──────── INPUT RECORDS ────────
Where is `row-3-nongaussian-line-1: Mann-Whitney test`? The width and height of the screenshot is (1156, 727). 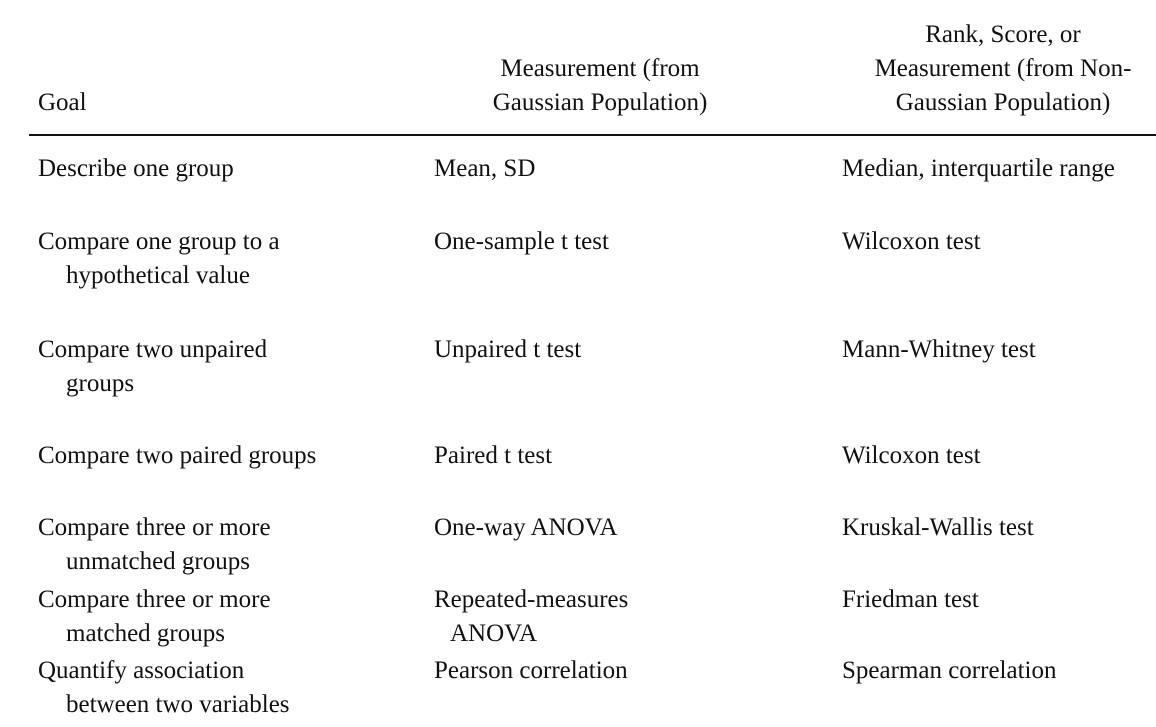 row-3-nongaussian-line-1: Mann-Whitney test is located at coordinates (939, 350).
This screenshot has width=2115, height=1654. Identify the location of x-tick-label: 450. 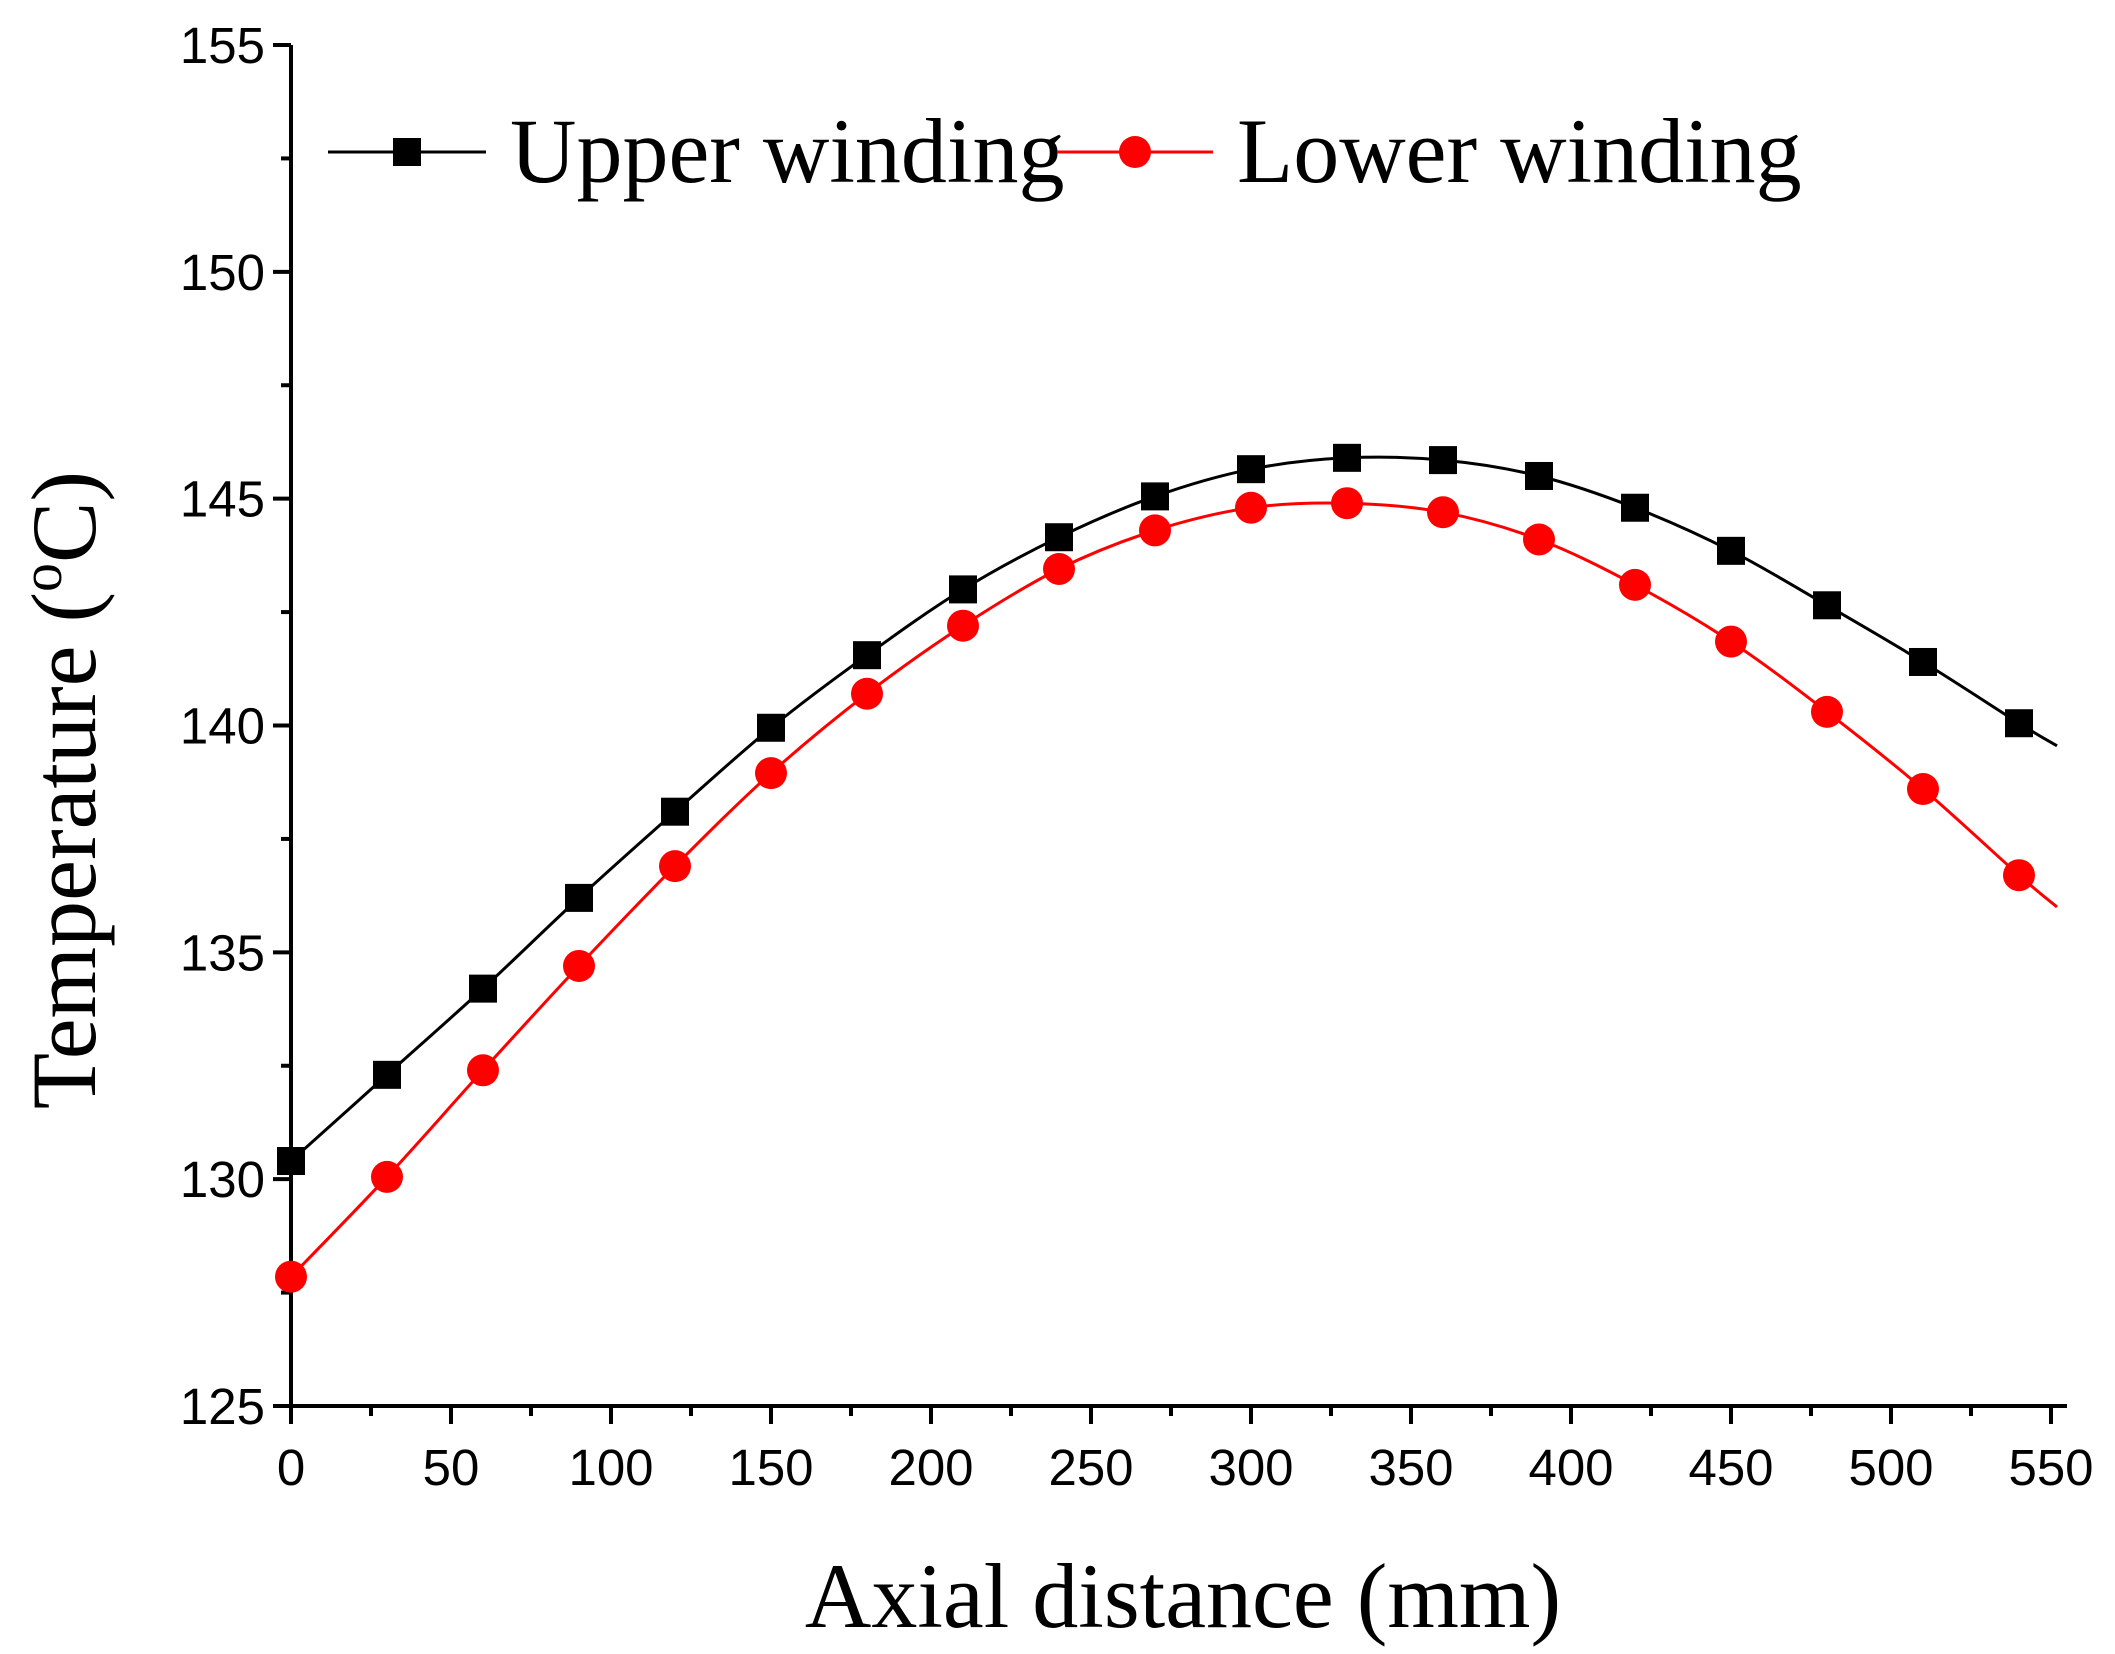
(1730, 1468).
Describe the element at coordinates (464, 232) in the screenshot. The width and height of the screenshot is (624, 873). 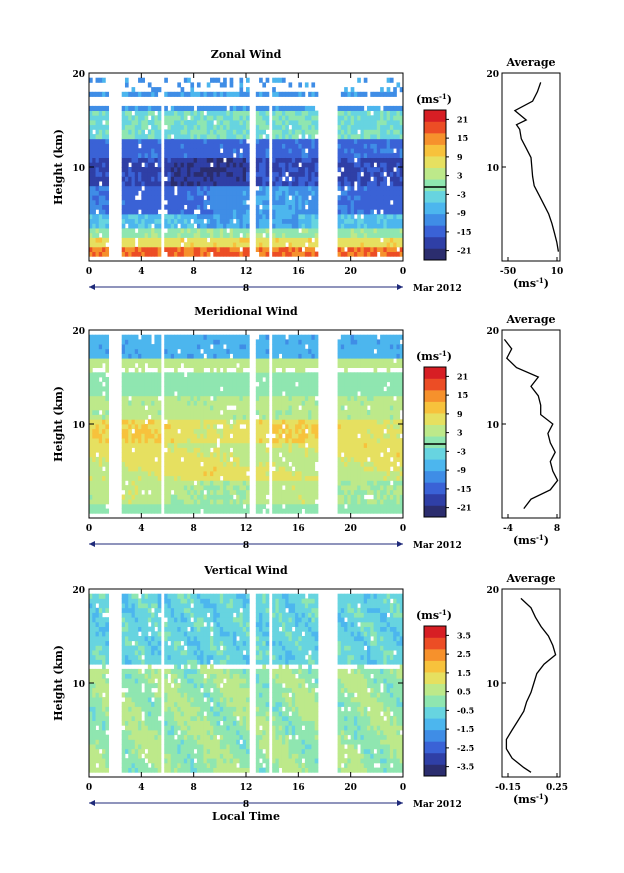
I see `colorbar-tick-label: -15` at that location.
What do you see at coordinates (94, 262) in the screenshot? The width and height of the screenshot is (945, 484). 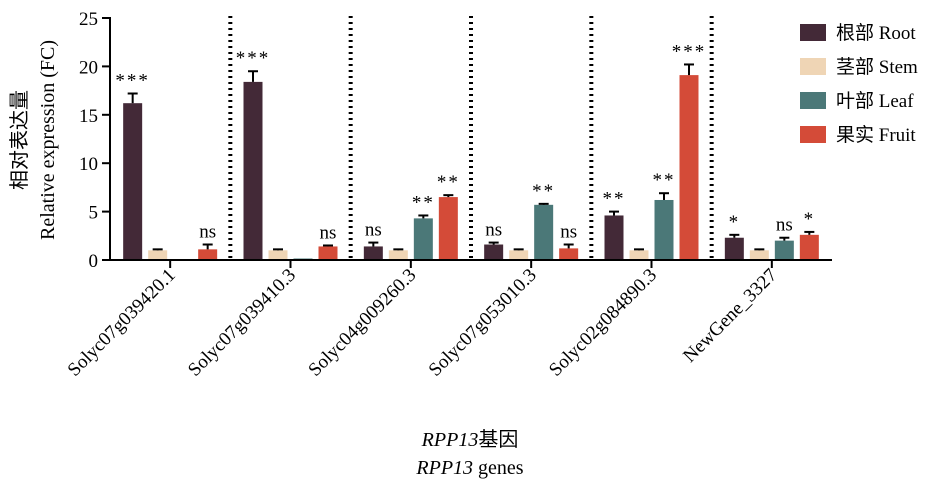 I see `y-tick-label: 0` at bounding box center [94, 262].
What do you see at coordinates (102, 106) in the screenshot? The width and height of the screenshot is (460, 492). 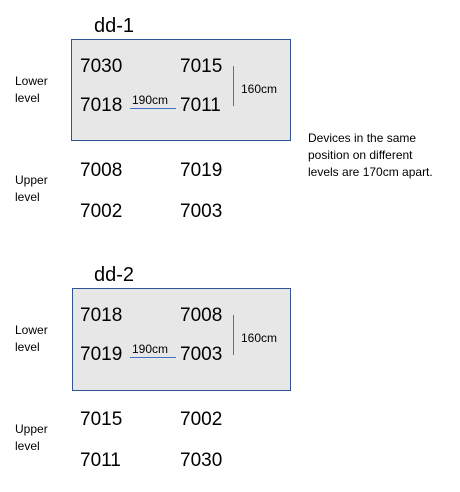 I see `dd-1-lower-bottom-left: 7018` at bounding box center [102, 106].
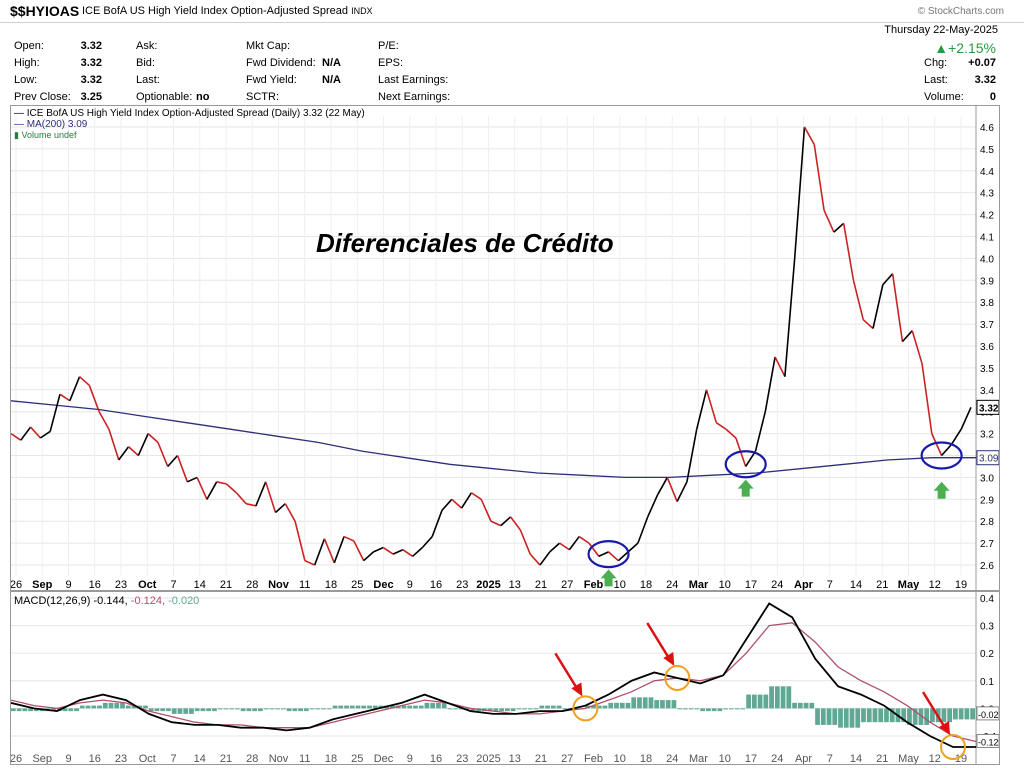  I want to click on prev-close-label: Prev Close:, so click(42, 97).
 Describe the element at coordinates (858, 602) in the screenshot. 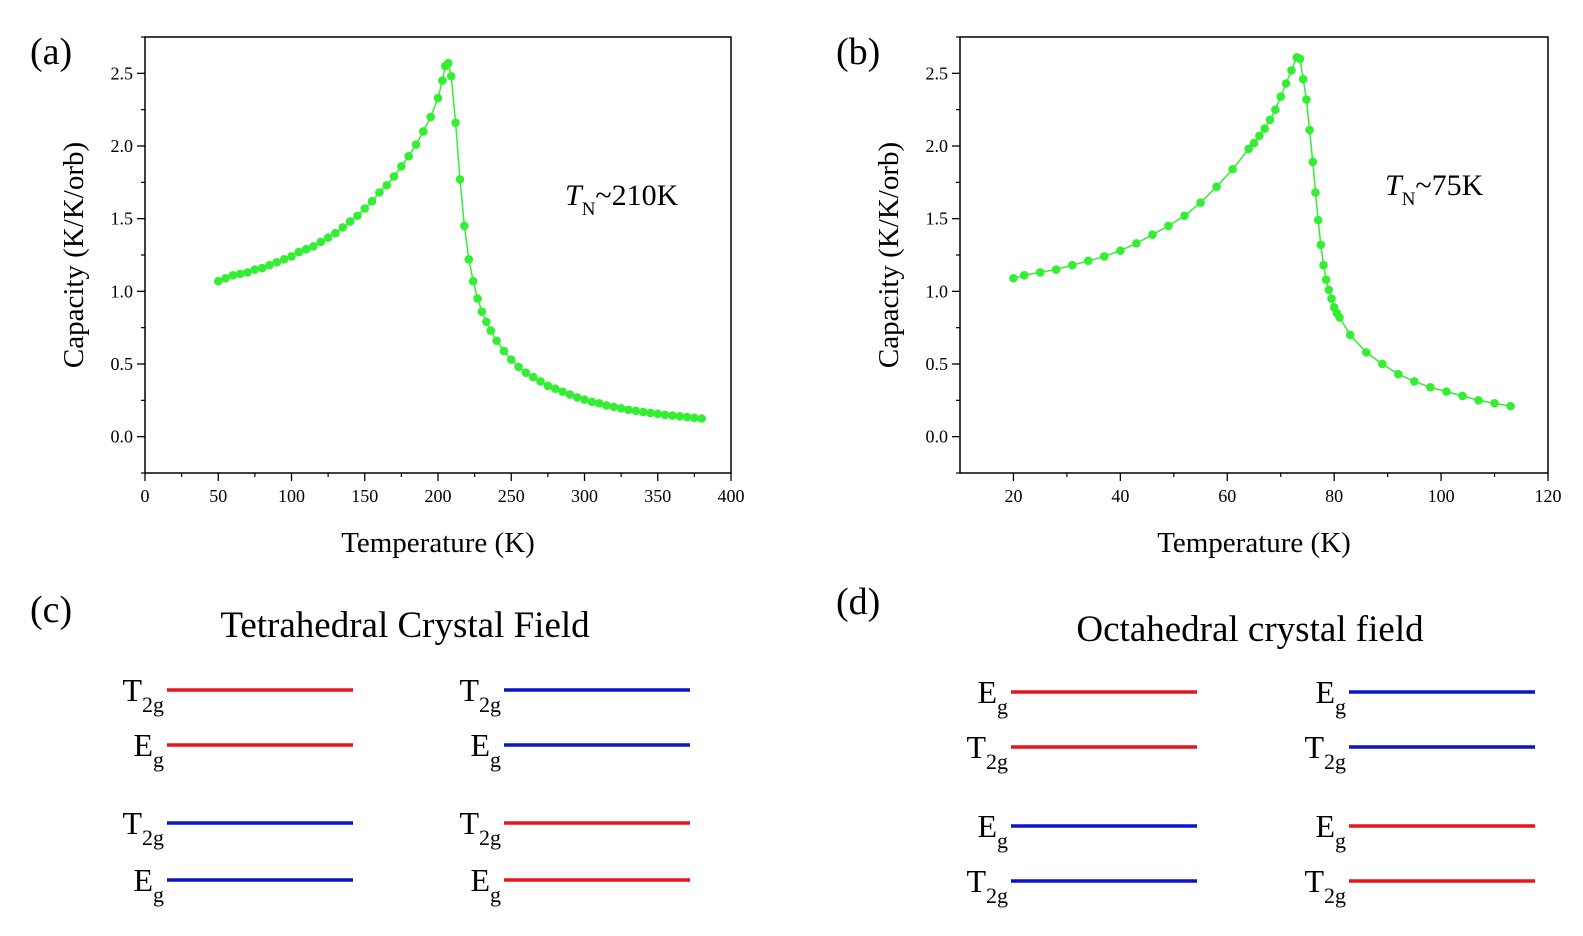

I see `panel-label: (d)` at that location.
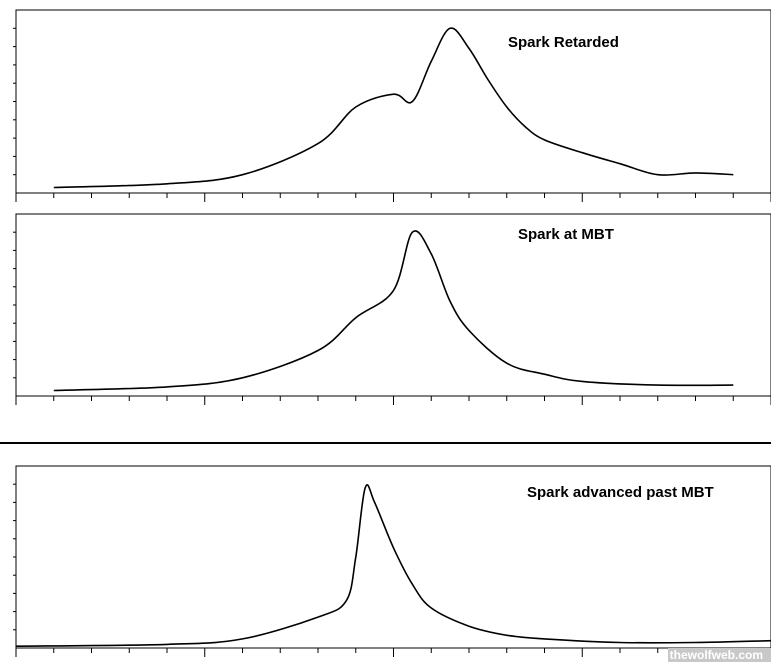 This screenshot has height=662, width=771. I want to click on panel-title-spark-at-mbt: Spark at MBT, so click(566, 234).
────────
PROBLEM TO WORK ON – Reproduce the listing from the line that contains "Describe the element at coordinates (858, 602)" through the end of the listing, and omit the pictures from your answer.

ANSWER TO THE PROBLEM –
 Describe the element at coordinates (858, 602) in the screenshot. 

I see `panel-label: (d)` at that location.
 This screenshot has height=662, width=771. I want to click on panel-title-spark-at-mbt: Spark at MBT, so click(566, 234).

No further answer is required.